さらに重大なのが両罰規定(行政書士法22条の2)だ。従業員や代理人が違反行為を行った場合、その行為者本人だけでなく、法人(会社)または事業主も100万円以下の罰金に処せられる。つまり、会社の指示で社員が無資格業務を行えば、その社員と会社の双方が処罰対象となる。「担当者が勝手にやっていた」という言い訳は通用せず、管理監督責任が問われる。

罰則の適用フローは以下のとおりだ。

  1. 行政書士会や被害者・競合他社からの告発・通報
  2. 警察または検察による捜査開始
  3. 逮捕・書類送検
  4. 起訴・刑事裁判
  5. 有罪判決(前科がつく)

刑事罰だけでなく、業務停止命令・営業禁止処分といった行政処分が並行して下されるケースもある。
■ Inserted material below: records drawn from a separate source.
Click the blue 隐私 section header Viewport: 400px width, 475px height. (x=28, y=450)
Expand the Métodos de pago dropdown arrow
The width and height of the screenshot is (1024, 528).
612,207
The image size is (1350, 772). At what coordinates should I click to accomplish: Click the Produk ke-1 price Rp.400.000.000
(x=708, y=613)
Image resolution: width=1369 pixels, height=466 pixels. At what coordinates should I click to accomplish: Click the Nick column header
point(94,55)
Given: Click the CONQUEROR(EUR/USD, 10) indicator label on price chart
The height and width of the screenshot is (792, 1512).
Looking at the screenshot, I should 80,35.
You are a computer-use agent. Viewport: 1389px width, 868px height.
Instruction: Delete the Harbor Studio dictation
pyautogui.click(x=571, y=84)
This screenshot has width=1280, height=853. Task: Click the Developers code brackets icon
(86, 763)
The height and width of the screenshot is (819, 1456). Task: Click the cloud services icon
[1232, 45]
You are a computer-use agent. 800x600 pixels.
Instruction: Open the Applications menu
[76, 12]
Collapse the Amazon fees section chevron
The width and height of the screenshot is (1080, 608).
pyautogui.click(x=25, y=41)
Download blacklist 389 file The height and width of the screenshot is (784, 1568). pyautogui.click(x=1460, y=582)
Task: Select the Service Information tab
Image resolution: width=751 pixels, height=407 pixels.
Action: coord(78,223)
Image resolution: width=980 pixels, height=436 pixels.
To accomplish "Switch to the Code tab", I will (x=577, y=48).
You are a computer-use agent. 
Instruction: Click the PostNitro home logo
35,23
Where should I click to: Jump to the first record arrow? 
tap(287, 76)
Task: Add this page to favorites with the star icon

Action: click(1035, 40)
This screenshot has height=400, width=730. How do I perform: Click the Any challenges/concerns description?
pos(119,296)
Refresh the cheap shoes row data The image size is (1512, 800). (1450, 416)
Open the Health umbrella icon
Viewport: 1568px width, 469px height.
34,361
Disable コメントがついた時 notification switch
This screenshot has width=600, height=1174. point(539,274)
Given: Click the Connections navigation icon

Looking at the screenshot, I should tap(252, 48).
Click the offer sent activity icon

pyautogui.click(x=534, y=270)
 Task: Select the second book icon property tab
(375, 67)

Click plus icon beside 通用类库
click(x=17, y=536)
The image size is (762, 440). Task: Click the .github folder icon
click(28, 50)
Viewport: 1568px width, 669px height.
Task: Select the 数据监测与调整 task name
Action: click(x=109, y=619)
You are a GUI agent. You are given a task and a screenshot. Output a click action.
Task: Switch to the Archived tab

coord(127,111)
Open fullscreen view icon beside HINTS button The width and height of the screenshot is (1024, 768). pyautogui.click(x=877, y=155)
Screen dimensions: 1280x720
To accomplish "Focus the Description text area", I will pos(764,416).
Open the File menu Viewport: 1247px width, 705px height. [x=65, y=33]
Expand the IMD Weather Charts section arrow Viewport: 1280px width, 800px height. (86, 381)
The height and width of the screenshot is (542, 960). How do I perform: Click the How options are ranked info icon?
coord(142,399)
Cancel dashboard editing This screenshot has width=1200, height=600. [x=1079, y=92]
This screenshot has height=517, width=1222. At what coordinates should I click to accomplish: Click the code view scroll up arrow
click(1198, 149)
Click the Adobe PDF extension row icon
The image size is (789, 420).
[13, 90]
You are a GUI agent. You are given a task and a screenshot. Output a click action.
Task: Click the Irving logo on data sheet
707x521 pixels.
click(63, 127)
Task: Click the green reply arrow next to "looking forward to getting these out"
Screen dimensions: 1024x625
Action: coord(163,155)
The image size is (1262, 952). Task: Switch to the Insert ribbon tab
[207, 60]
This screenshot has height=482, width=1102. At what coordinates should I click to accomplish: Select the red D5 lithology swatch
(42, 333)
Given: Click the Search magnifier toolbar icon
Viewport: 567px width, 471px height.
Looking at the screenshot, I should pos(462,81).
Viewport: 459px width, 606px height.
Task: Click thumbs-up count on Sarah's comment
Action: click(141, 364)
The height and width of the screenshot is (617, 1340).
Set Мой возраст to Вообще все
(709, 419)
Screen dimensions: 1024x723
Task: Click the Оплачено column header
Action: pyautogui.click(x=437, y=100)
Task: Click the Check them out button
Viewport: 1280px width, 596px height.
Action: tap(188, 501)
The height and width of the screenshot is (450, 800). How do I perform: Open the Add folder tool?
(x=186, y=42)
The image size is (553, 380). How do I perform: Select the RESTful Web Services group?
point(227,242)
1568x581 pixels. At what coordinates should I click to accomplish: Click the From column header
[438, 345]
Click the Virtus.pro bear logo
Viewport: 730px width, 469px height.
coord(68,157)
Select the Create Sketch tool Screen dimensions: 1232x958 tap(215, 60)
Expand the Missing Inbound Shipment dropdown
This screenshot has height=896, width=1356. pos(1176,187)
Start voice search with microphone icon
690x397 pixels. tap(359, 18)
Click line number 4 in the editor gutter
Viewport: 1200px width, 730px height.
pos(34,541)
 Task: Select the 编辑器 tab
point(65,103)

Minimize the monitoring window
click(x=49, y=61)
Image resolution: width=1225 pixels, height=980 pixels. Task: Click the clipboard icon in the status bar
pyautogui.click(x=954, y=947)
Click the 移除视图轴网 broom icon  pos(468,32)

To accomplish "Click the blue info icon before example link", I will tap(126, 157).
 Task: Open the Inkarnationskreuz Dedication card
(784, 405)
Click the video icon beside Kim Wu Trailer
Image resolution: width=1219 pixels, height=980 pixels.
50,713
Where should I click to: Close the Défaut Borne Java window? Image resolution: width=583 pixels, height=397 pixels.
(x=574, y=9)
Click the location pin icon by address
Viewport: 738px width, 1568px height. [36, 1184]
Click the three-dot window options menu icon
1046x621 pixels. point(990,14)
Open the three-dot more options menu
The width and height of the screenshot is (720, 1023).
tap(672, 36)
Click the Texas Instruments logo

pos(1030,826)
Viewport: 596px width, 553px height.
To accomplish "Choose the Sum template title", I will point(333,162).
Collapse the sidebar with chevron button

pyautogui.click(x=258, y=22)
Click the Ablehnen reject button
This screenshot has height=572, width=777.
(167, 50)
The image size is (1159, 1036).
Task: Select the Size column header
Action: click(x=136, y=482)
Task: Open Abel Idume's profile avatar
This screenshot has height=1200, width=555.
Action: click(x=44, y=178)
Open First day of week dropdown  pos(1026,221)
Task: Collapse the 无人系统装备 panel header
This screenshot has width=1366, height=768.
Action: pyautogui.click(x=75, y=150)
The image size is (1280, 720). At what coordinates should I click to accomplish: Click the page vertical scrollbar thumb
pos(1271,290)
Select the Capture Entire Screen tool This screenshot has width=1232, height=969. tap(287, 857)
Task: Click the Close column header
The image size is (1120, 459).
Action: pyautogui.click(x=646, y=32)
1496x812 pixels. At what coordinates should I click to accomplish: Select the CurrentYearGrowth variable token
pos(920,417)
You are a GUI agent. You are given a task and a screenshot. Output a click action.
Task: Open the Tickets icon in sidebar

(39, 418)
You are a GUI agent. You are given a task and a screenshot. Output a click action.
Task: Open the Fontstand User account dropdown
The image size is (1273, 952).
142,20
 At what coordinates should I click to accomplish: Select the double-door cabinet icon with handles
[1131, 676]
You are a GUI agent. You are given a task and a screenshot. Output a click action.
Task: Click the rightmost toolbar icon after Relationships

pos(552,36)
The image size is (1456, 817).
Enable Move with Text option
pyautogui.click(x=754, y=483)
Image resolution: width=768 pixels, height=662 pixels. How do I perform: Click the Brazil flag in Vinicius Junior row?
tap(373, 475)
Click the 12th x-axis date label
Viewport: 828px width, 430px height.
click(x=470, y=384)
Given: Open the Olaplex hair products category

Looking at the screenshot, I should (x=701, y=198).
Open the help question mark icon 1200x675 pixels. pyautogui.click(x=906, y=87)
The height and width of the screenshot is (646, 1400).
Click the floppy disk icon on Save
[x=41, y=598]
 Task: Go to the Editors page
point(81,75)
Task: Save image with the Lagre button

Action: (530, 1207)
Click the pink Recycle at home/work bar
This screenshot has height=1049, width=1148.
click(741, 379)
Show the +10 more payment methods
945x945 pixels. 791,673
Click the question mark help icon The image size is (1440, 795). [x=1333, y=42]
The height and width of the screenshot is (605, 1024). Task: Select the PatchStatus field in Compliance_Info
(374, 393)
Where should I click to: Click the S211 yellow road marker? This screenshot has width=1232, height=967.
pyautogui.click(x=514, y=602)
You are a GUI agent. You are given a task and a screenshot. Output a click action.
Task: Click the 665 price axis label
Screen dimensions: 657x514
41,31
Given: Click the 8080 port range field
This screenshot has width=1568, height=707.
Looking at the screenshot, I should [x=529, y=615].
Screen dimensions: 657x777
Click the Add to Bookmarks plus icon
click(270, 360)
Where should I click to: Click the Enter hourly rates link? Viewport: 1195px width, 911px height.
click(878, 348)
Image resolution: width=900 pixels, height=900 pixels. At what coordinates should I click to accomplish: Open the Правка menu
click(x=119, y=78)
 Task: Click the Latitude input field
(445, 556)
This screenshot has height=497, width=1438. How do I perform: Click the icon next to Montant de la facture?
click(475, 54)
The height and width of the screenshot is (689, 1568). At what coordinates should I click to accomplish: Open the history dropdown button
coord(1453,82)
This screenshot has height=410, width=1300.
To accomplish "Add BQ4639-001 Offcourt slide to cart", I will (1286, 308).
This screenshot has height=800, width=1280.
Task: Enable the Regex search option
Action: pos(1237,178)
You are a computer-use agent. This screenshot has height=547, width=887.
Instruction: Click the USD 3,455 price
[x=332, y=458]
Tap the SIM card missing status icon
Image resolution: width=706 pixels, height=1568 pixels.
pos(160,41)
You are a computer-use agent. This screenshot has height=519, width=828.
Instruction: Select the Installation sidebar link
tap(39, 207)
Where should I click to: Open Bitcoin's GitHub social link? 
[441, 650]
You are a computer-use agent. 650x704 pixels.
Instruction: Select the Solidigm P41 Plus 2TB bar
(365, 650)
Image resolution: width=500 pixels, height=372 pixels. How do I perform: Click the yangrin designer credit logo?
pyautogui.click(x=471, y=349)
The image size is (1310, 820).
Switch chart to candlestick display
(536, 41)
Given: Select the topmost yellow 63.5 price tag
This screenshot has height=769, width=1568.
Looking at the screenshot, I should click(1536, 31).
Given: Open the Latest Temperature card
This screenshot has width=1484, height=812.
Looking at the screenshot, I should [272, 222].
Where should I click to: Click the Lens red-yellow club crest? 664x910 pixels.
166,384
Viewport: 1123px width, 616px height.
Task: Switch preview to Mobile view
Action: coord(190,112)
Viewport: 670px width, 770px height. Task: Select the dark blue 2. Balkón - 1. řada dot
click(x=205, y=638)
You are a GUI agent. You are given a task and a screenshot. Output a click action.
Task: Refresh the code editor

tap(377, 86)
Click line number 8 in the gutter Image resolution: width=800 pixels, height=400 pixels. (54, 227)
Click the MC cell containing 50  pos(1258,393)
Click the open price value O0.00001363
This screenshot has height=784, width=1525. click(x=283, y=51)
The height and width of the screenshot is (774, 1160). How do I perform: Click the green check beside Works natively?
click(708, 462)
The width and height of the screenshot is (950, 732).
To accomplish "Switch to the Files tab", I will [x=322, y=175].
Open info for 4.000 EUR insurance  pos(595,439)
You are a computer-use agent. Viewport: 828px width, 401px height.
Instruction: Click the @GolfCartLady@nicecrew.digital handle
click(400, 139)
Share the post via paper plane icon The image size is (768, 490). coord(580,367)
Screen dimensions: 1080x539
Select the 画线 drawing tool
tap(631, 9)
建設業や宅建業など許認可を要する事業者にとっては、許可取消しという致命的な二次被害を招く可能性もある。費用面では弁護士費用だけで着手金30〜50万円、成功報酬別途が相場となり、経済的ダメージも甚大だ。

実際の摘発パターン|補助金代行・在留資格・遺産手続きが狙われる

では、どのような場面で摘発されているのか。実際の摘発・告発パターンを類型別に解説する。

①補助金・助成金申請の代行

中小企業向け補助金(ものづくり補助金・事業再構築補助金など)の申請書作成を、行政書士資格なしに有償で代行するコンサルタントが問題となっている。「成功報酬型」と銘打ち、採択された場合に補助金額の10〜20%を受け取るビジネスモデルが横行しているが、申請書類の作成自体が行政書士の独占業務に該当する。補助金ブームに乗じて参入したIT企業やコンサル会社が摘発対象となるケースが増加している。

②在留資格(ビザ)申請の代行

外国人労働者の在留資格申請・更新手続きを、行政書士または申請取次行政書士でない者が代行するケースだ。人材紹介会社・派遣会社・語学学校が「サービスの一環」として無料・有料問わず行うと違反となる。出入国在留管理庁が積極的に情報収集しており、摘発リスクが特に高い分野だ。

③遺産分割・相続手続きの代行

遺産分割協議書の作成は行政書士の独占業務だ。相続コンサルタントや不動産会社が「相続サポート」として行うと違法になる。ただし、司法書士・弁護士は別途資格として合法的に行える点に注意が必要だ。

④建設業・宅建業の許可申請代行

建設業許可申請の作成代行を、行政書士でない建設関連の業界団体や代行業者が行うケースだ。許可申請の書類作成は行政書士業務であり、申請者本人が自分で書く「本人申請」は合法だが、第三者が代行すれば違反となる。

「バレる」仕組み|摘発の端緒となる4つのルート

「実際にバレるのか」と疑問を持つ人は多い。結論として、摘発の端緒は主に4つのルートから生じる。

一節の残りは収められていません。